| WORK INSTRUCTION |
Whenever a line of the data below holds the string "icon", copy that line.

※ ※ ※

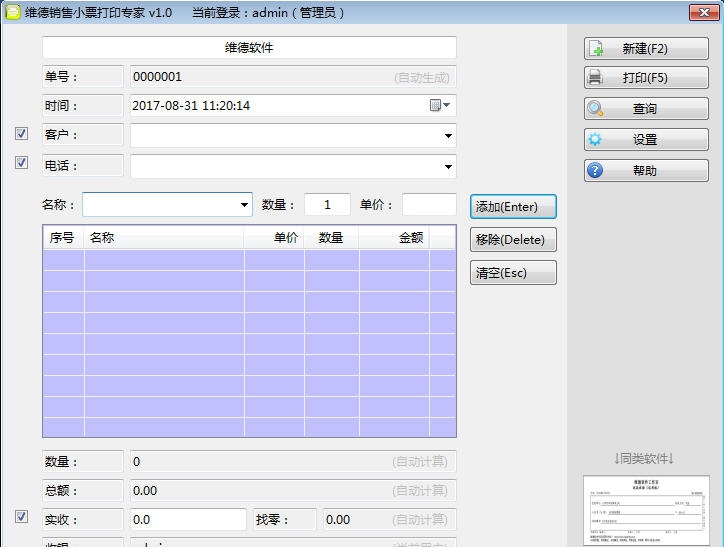Viewport: 724px width, 547px height.
Task: Click the 清空(Esc) button
Action: [x=513, y=273]
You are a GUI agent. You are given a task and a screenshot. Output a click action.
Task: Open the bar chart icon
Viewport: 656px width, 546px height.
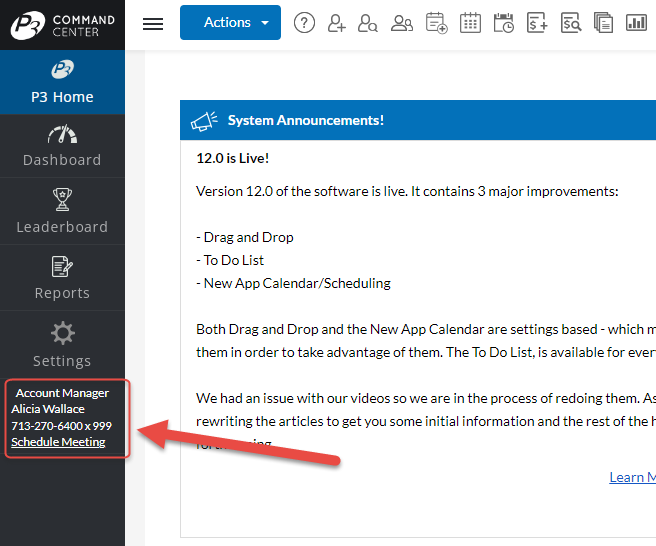click(636, 23)
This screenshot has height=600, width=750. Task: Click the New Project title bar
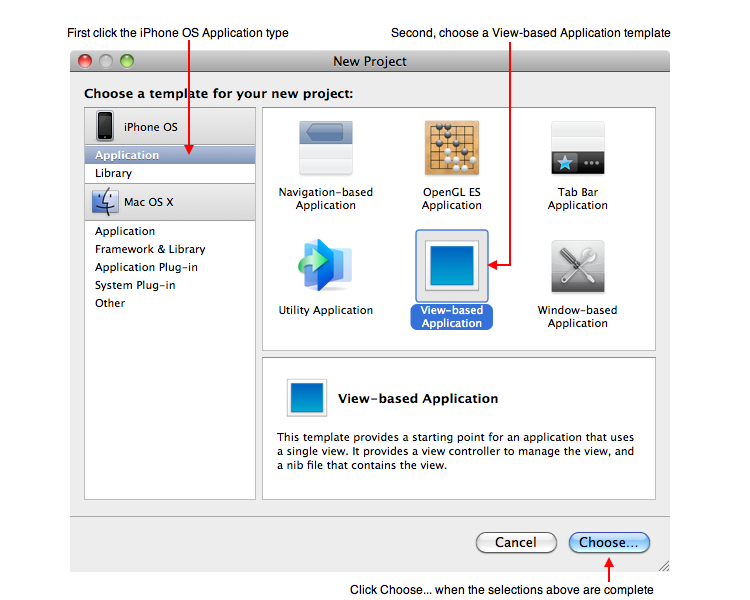coord(370,61)
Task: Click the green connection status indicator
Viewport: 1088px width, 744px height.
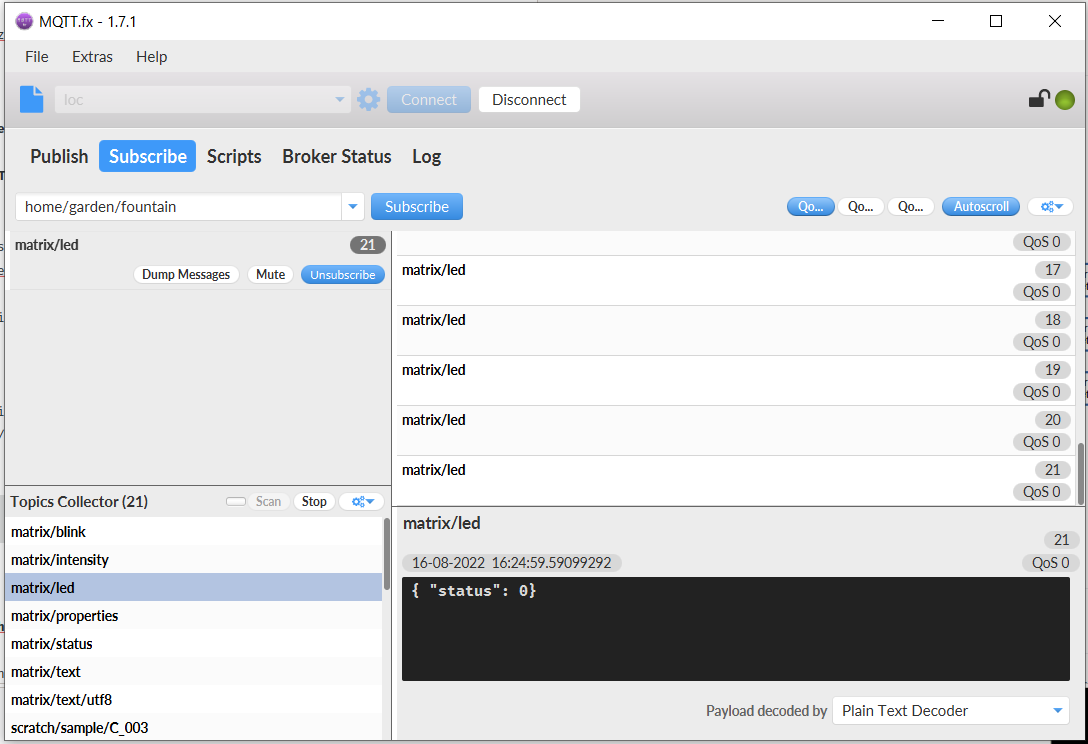Action: point(1064,99)
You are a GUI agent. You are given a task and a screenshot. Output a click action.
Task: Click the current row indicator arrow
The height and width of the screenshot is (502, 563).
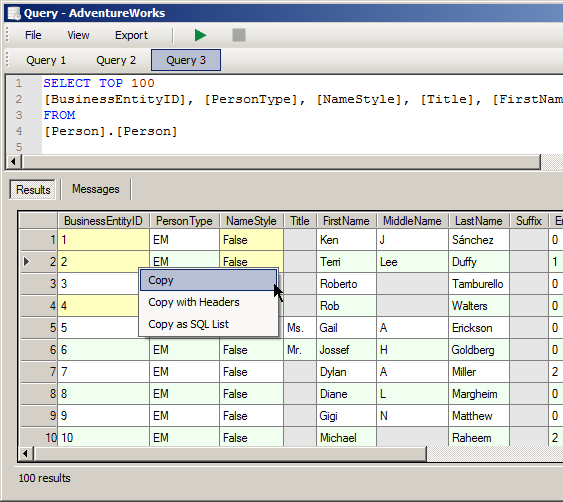(26, 261)
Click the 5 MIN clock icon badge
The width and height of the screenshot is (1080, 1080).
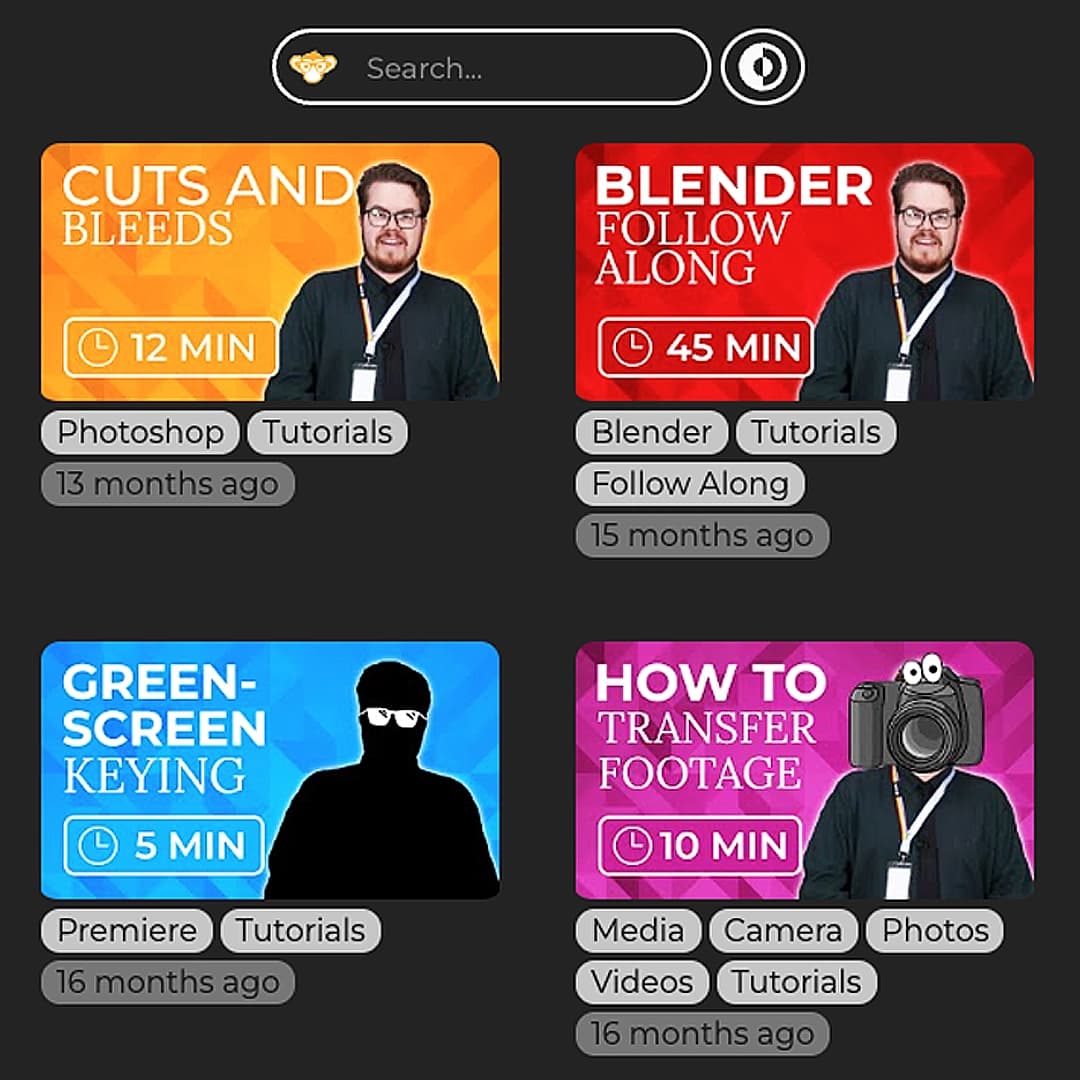(164, 845)
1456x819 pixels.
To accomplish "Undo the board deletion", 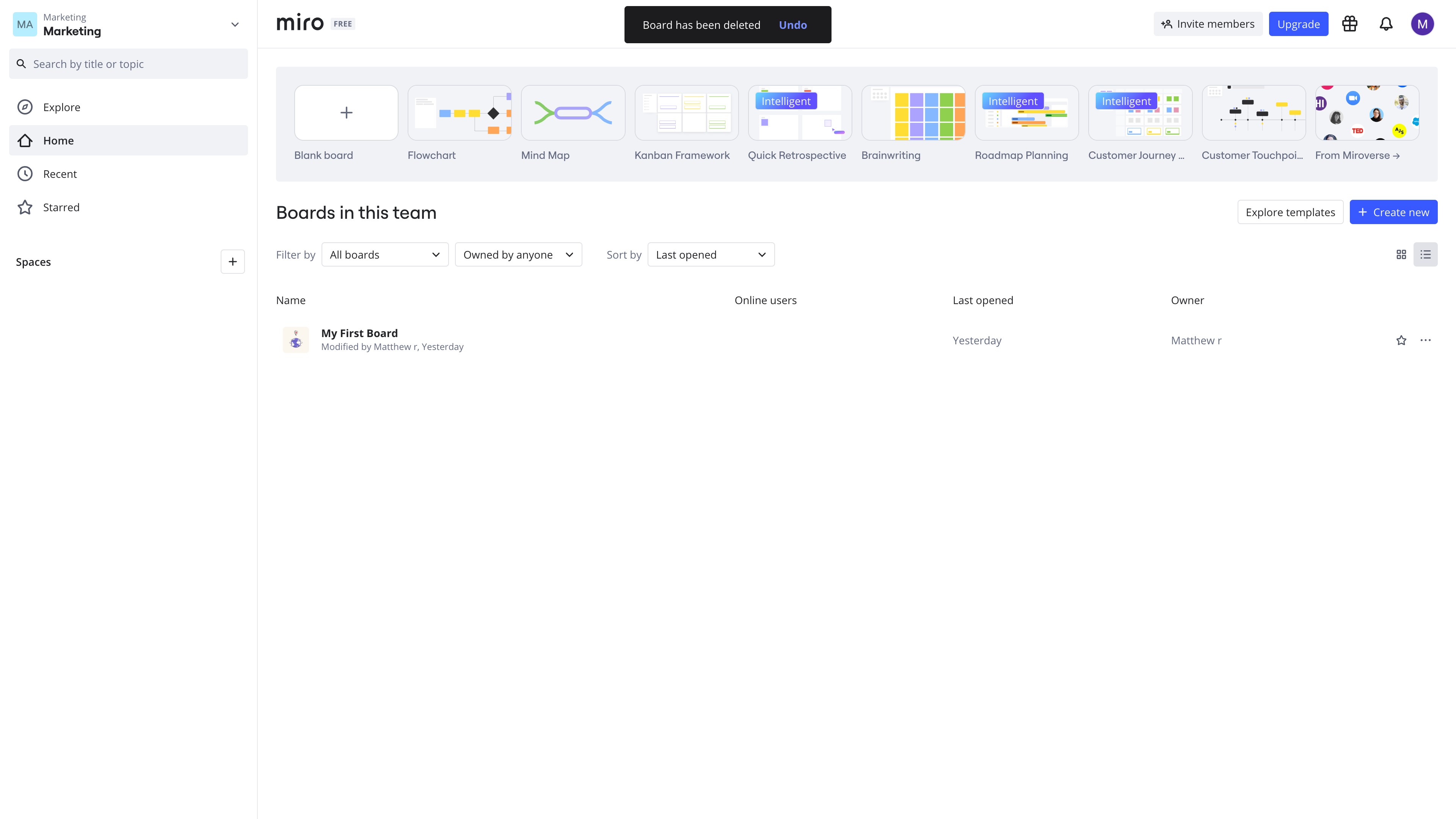I will point(792,25).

※ ※ ※

| ANSWER SPACE |
Task: Open the bar chart icon
Click the 5 MIN clock icon badge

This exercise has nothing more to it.